# Snowmobile Sled - first go at it



## jmack (Jan 8, 2010)

Here is my effort at building a snowmobile sled. I really needed it quick this year because I moved up to the bush and I park my truck at the main road about a mile away. I looked into buying one but it would be about $400 once you got all the stuff needed and I kinda put it off for awhile.. then the major snow came and I couldn't be lazy about it any more.

For a quick home job it actually turned out alright. It got the maiden voyage yesterday. The 'play' in the hitch assembly actually works out pretty well in keeping things from binding up. The plywood bottom with some stain protection has surprisingly little resistance for a 5x2 or so foot print. It weighs about 50 pounds or so but you can't even feel it with my 'small' snowmobile, a 1995 Skidoo Touring LE (380cc).

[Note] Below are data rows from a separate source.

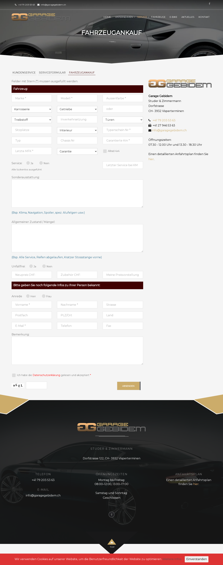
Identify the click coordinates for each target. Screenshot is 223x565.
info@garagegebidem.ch (53, 4)
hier (151, 159)
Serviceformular (52, 72)
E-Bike (173, 16)
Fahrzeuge (158, 16)
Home (107, 16)
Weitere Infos (171, 559)
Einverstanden (196, 559)
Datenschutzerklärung (46, 375)
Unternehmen (124, 16)
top (112, 547)
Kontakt (204, 16)
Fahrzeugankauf (82, 72)
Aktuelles (187, 16)
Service (142, 16)
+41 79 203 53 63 (26, 4)
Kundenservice (24, 72)
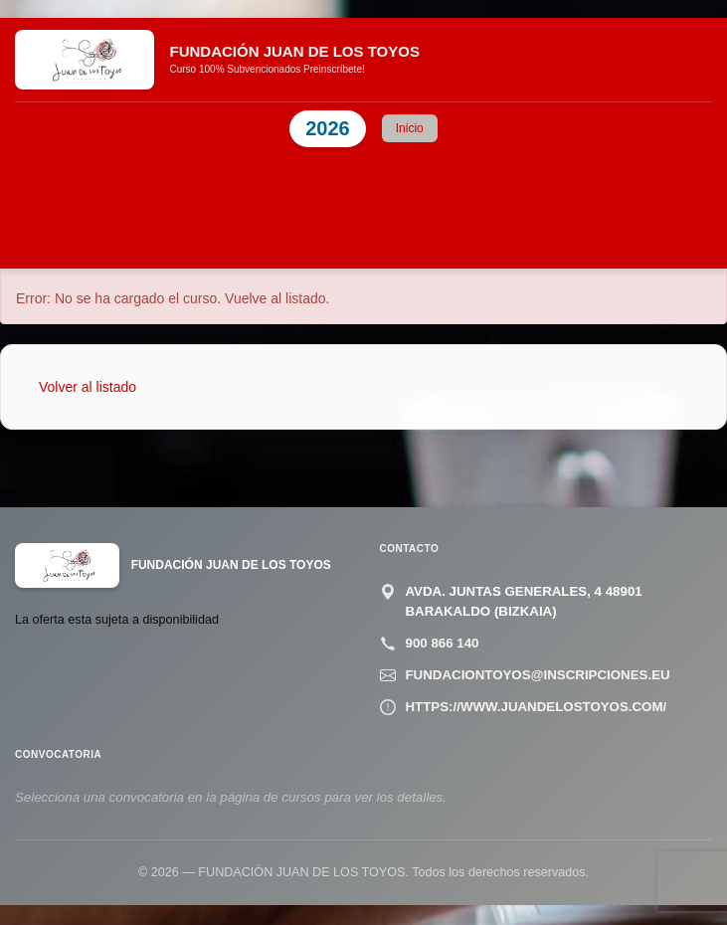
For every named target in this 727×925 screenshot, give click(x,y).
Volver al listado (87, 387)
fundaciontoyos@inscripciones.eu (538, 674)
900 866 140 (442, 643)
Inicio (410, 128)
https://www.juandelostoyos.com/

To keep the large dowel from completely falling out I drilled a hole through the dowel and hammered in some trim. That's not in the pictures though. Not exactly what I wanted to do but I had to put the thing to use to get out yesterday so I couldn't be picky :yes:

Biggest problem was tacking down the bottom ply, the first piece I used was a disaster and had to start over. Second piece was notched and soaked in hot water and I got it on with only a couple points starting to crack :thumbdown:

I like the design enough that I might make another next year and brush up on my skills a bit. 

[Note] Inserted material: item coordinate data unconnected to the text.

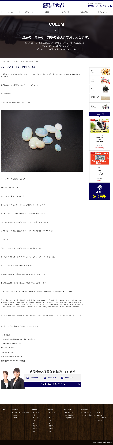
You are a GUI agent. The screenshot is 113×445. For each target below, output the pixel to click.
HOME (3, 61)
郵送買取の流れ (69, 415)
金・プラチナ (37, 412)
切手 (34, 423)
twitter (98, 412)
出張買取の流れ (69, 418)
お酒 (34, 415)
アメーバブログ (101, 418)
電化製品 (35, 426)
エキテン (99, 420)
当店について (29, 12)
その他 (35, 431)
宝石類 (35, 428)
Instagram (100, 415)
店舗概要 (16, 415)
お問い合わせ (102, 12)
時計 (34, 420)
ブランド (35, 418)
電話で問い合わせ (86, 412)
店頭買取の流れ (69, 412)
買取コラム (65, 12)
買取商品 (47, 12)
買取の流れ (84, 12)
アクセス (16, 418)
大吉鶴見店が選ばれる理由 (21, 412)
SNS (97, 410)
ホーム (10, 12)
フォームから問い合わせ (88, 415)
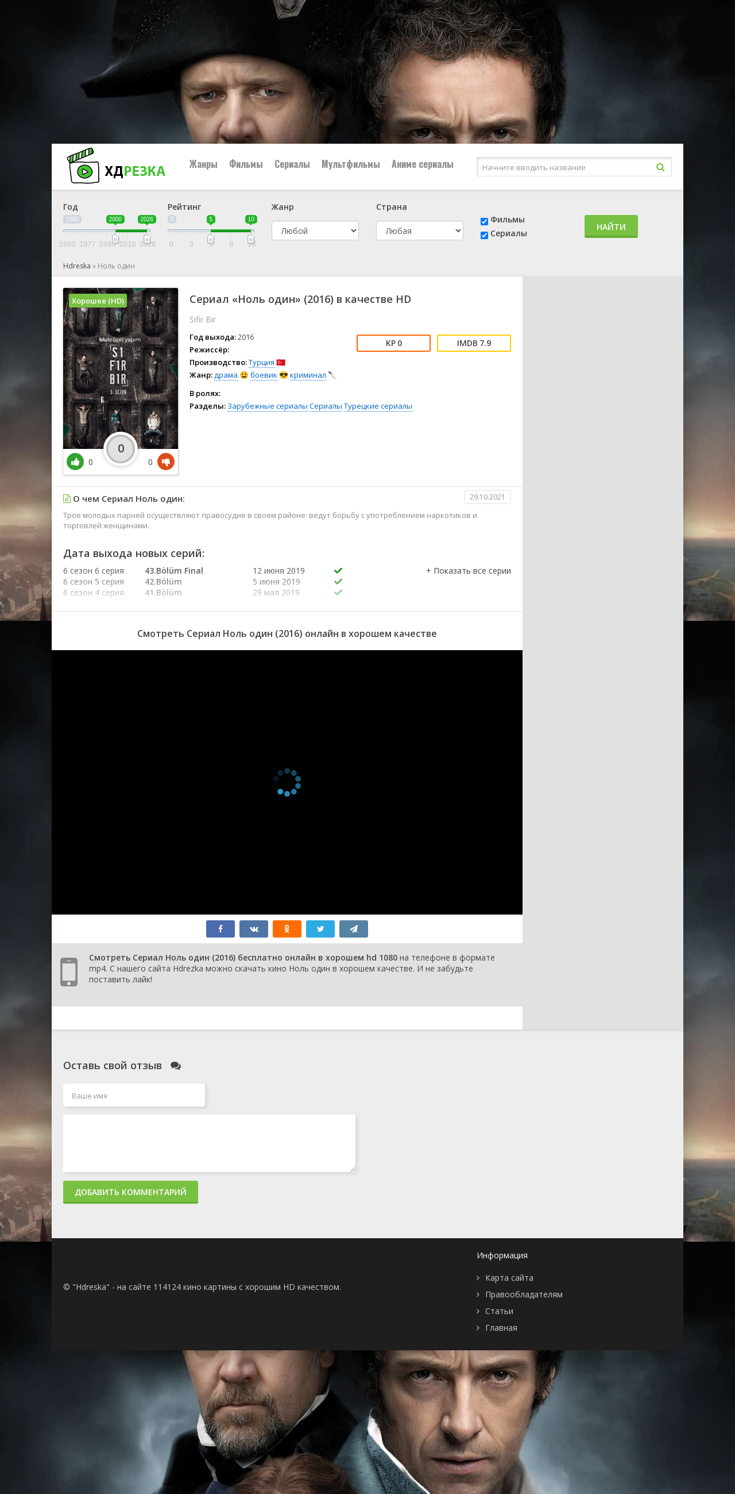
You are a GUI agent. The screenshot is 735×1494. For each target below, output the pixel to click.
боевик (263, 375)
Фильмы (246, 164)
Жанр (283, 206)
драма (226, 375)
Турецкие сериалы (378, 406)
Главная (501, 1327)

Sides are 1x12 rough cut pine, spruce 2x4s and 2x8 and fir plywood. Nothing special really. I stained the bottom and sides with some Cetol just to get something on there as I had to leave it out for a couple days.

I'll post more pics as I make improvements.


----------



## toolman Steve (Jun 11, 2009)

Nice job , just keep it waxed good.


----------



## woodnthings (Jan 24, 2009)

*Ready for some questions and suggestions?*

How will the sled track without runners? Won't it tend to slid/swing around and catch up with the front on a down hill? That's one question.
The other is a suggestion on the pull handle. All the forces in tension are around the end grain on the handle where it attaches to the dowel. If it were me I'd replace the dowel with a pipe and wrap the rounded end of the pull handle with a metal strap. This is based on years at the farm observing how wooden wagons and other devices made of wood had metal reinforcements. 
The other way to locate the handle in the center is to box or strap the attachment around the pipe so it can't slide. More like a coaster wagon handle with the triangular brace. I don't mean to be critical on your first project, but I would like you to take these as positive suggestions.
Failure in a design system is always the best method to find the weakspots, and this may work just fine for you, time will tell. :thumbsup: bill


----------



## jmack (Jan 8, 2010)

The sled actually tracks pretty well especially if you are on flat terrain. The play in the whole system allows it to dip according to bumps and unlevel surfaces a bit a but so far it hasn't even come close to tipping over, and my snowmobile trail is really choppy at times. I might take a video to illustrate it better 

It seems to pull straight on during forward motion. I won't be using it for any high-speed running as it wasn't intended for that. The cut out I made for the hitch allows it to stay within that 4-5" area but not move outside of it.

The hitch assembly definitely needs some work because the end attached to the snowmobile does not allow for much float and is starting to crack a bit. I have some oak trim sitting around that I might use to reinforce both ends of hitch. It's about 1/4 inch thick and 5" wide so it could be glued and screwed to the 2x4 to give it some needed strength there. Good thing I can make a new hitch out of $1.25 worth of 2x4!! 

Metal would be a nice addition to strengthen and give it some charm I need to keep my eye out for something suitable to work with.

Thanks for suggestions, 

John


----------